A posthumous donation following a resident’s funeral was among the community contributions which has put Montrose on the life-saving map.
The success of the heart-start project was also boosted by donations as diverse as an over-60s exercise class, gifts from a 90th birthday and a sponsored cycle run.
The initiative was led by a small team working on behalf of the town’s Inner Wheel and Rotary clubs who initially set out to raise £3,000 for two devices amid fears Montrose was lagging behind other Angus burghs.
Donations flooded in following the launch in August 2017 and after eight months £16,409 was raised — enough for 10 automated external defibrillators (AED).
The cabinets have now been installed by electricians Bill Mustard and Chris Taylor and soon all of the sites will be registered with the Scottish Ambulance Service.
First responders’ local coordinator Melanie Cargill has also organised two certificated training sessions for the public and more are planned.
Project coordinator Susan Coull said the town had come a long way since August 2017 when Montrose had only one device at the Golf Links..
“The Save a Life Montrose team has had tremendous support in seeing this project through to completion and our thanks are due to everyone who has contributed in any way,” she added.
“The appeal was for two – then there were 10.”
The sites of the 10 defibrillators include the Links Health Centre, Borrowfield Community Centre, Guthrie Bros Garage, Robert Ritchie Hi-Fi, the Townhouse, the British Legion and the RNLI Lifeboat Station in Montrose.
Machines have also been installed at Craigo Community Hall, Hillside Post Office and Southesk Court in Ferryden.
Susan said: “Each has a local guardian who will check the condition of each cabinet and defibrillator and submit the findings to the Scottish Ambulance Service each month.
“Almost all residents of Montrose and District will then live within half-a-mile of 24/7 access to potential life-saving equipment.”
The stainless steel cabinets and IPAD defibrillators were purchased the group’s behalf by St John Scotland in Angus and Dundee, a charity dedicated to saving and enhancing life, which has a memorandum of understanding with Montrose Rotary Club.

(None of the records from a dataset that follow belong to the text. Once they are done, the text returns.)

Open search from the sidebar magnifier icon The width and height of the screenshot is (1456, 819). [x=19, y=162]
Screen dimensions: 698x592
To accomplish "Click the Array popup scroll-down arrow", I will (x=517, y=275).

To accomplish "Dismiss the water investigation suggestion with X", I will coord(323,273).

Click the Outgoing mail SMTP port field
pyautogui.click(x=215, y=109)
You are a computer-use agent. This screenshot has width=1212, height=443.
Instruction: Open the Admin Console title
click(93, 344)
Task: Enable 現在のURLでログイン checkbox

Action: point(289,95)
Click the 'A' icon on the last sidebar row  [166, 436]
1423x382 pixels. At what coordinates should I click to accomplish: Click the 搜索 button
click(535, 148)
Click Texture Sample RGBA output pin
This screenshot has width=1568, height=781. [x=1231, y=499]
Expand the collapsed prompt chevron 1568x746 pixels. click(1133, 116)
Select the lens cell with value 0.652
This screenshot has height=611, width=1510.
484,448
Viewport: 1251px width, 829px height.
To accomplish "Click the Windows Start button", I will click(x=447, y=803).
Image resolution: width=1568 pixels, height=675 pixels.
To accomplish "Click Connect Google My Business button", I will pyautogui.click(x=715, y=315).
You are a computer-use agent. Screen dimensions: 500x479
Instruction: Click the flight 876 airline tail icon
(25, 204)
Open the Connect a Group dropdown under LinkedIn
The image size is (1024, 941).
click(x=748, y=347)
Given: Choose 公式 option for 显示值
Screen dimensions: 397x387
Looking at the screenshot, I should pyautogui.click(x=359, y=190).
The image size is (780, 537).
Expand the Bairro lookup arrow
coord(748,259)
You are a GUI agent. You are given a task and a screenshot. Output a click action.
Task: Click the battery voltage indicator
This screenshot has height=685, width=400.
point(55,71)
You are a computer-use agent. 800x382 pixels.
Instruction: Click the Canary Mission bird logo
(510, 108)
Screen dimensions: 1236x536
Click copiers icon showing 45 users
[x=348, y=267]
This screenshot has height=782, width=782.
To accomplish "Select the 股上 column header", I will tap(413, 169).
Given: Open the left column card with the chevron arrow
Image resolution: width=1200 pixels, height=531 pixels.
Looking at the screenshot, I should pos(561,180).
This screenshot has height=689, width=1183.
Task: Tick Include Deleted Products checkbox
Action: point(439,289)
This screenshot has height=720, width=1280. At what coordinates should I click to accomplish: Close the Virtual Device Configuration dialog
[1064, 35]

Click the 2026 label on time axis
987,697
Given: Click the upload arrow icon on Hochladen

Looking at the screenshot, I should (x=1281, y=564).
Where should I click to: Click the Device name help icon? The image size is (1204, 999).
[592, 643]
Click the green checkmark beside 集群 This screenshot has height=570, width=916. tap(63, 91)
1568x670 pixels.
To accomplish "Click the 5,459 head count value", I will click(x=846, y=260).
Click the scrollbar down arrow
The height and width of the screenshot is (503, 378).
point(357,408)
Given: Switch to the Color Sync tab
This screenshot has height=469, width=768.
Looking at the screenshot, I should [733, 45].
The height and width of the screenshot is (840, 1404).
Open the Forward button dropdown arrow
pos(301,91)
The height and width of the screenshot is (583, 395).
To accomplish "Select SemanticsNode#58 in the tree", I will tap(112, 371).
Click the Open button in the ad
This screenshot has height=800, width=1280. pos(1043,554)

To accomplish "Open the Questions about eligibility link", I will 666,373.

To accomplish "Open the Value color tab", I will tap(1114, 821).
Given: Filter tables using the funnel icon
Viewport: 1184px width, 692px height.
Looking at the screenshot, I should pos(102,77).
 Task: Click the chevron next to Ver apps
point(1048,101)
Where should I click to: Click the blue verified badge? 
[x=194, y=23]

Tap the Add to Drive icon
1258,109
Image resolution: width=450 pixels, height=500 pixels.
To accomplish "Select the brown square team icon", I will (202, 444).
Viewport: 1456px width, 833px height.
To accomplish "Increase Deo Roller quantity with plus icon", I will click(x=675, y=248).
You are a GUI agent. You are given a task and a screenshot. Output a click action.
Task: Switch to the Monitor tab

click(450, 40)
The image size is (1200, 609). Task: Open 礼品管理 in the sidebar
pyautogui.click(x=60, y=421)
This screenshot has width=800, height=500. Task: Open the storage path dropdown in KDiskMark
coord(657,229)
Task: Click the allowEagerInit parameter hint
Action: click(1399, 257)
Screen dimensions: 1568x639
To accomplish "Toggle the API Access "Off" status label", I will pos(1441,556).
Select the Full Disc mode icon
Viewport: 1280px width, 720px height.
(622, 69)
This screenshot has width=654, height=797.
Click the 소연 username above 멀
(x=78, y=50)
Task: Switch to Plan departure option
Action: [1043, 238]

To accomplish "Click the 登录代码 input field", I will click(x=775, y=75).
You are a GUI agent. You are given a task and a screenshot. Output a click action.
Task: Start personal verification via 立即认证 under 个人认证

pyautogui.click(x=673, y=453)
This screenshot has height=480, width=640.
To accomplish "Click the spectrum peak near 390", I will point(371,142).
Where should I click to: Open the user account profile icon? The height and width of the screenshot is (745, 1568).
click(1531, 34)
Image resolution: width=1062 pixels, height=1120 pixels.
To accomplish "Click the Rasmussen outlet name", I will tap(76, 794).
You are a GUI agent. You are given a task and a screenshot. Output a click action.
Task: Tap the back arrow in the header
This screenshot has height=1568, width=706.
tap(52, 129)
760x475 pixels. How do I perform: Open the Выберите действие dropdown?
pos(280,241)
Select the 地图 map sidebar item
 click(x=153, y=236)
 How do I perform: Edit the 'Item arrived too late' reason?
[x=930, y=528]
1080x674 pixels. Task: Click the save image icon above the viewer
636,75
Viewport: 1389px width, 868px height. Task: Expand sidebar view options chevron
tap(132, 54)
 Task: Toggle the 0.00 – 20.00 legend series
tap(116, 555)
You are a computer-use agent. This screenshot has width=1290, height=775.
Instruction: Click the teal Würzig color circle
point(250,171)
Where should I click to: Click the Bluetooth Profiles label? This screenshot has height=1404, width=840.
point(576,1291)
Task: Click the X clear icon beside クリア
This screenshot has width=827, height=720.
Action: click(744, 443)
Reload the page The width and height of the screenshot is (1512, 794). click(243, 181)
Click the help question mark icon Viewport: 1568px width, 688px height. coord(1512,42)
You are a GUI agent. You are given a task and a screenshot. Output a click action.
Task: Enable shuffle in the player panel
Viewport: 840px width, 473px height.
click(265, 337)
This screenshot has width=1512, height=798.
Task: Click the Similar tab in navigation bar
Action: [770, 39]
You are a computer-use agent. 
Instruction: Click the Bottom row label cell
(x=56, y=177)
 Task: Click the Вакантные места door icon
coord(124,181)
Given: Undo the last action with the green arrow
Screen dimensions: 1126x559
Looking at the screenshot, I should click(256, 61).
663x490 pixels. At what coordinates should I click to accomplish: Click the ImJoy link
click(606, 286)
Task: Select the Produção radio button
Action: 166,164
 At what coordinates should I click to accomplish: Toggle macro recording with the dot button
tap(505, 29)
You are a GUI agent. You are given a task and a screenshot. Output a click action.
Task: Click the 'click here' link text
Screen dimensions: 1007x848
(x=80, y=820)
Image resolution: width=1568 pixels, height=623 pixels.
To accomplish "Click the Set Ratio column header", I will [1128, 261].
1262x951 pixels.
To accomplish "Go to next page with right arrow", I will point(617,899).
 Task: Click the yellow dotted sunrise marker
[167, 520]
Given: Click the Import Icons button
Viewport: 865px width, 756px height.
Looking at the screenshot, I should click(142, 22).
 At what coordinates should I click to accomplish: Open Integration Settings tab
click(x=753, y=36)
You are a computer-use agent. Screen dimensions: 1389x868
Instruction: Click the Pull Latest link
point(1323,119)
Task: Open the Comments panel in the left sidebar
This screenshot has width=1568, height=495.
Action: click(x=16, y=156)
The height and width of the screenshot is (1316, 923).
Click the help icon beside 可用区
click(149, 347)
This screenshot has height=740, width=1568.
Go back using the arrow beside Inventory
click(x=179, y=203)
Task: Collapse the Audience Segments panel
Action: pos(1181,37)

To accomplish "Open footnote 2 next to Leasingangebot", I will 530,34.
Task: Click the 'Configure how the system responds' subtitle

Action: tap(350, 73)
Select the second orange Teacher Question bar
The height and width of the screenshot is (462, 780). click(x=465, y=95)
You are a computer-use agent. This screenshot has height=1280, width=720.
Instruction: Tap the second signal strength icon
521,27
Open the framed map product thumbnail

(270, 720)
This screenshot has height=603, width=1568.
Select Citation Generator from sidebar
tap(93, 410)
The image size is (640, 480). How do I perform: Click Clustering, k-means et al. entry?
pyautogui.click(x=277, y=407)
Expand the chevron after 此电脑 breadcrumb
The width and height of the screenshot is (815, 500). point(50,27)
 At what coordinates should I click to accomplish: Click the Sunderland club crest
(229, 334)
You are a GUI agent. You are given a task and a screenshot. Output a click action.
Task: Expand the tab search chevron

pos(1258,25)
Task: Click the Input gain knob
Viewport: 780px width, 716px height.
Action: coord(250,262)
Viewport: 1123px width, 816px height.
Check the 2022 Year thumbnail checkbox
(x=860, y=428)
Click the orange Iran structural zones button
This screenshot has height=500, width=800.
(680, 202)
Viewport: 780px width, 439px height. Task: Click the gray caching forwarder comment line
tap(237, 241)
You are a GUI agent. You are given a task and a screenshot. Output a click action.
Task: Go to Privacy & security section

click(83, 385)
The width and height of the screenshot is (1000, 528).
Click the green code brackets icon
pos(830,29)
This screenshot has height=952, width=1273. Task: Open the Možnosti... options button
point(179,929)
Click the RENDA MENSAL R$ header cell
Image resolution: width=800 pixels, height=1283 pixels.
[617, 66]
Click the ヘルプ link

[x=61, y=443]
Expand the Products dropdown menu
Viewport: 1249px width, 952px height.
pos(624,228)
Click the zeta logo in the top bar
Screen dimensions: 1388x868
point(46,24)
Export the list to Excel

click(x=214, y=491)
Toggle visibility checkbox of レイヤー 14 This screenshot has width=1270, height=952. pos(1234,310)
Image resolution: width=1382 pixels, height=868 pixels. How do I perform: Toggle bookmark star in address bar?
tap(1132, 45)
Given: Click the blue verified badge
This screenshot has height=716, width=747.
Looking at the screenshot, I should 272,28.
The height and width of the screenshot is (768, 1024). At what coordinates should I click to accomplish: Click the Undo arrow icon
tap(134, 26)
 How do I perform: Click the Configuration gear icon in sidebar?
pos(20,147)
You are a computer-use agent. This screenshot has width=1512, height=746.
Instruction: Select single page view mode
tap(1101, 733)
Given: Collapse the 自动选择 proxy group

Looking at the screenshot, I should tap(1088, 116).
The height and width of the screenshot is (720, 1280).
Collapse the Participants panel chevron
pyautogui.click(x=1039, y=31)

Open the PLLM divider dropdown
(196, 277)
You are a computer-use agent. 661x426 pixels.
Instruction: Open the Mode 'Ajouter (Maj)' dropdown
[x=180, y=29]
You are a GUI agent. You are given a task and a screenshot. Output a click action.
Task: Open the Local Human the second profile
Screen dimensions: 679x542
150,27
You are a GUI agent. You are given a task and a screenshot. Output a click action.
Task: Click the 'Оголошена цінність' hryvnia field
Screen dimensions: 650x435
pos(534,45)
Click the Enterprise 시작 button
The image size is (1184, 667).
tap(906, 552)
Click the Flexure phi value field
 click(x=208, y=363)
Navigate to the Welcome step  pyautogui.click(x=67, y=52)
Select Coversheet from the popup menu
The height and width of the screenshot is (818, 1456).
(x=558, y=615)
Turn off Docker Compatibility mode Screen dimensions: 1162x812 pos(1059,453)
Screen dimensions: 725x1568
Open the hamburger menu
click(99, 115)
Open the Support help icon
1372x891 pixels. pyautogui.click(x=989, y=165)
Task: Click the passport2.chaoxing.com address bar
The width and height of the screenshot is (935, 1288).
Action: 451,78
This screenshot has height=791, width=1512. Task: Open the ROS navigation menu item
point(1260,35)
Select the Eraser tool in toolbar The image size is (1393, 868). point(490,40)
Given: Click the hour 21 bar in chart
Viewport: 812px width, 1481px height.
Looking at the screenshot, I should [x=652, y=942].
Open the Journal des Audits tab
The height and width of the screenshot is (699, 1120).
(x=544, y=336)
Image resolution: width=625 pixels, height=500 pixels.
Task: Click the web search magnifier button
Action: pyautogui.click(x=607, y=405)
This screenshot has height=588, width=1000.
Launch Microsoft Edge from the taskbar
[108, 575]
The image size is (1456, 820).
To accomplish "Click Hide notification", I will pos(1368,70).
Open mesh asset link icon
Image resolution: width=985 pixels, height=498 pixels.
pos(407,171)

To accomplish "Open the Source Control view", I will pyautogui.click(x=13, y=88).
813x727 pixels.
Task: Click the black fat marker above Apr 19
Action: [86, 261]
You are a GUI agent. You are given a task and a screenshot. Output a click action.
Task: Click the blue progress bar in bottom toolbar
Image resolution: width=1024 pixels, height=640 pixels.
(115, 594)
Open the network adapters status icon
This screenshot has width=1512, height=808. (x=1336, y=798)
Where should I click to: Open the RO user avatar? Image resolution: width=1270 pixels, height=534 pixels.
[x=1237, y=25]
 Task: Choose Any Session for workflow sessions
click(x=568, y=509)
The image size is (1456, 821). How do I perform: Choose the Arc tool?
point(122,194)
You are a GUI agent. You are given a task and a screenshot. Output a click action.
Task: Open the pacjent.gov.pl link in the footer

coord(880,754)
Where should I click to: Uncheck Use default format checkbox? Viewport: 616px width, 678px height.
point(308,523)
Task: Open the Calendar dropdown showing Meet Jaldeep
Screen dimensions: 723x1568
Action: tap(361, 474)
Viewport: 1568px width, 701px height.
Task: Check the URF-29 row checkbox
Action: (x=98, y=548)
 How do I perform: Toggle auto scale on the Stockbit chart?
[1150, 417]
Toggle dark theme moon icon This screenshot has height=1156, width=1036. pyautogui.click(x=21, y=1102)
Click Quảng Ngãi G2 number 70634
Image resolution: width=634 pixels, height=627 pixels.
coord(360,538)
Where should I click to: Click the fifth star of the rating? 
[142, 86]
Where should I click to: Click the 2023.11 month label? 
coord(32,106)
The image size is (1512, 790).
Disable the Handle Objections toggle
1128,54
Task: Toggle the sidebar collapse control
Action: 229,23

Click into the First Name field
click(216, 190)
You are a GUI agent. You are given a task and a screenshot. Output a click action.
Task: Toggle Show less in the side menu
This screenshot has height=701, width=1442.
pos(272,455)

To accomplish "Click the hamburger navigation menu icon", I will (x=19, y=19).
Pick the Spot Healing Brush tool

This includes a commitment of support of upkeep and replacement of parts when necessary.
St John has a team of first responders trained by the Scottish Ambulance Service in a variety of treatments including CPR and using a defibrillator.
Anyone who needs to find an AED in a hurry if someone has a heart attack can do so by calling for an ambulance.
The operator will give the address and security code for the nearest device.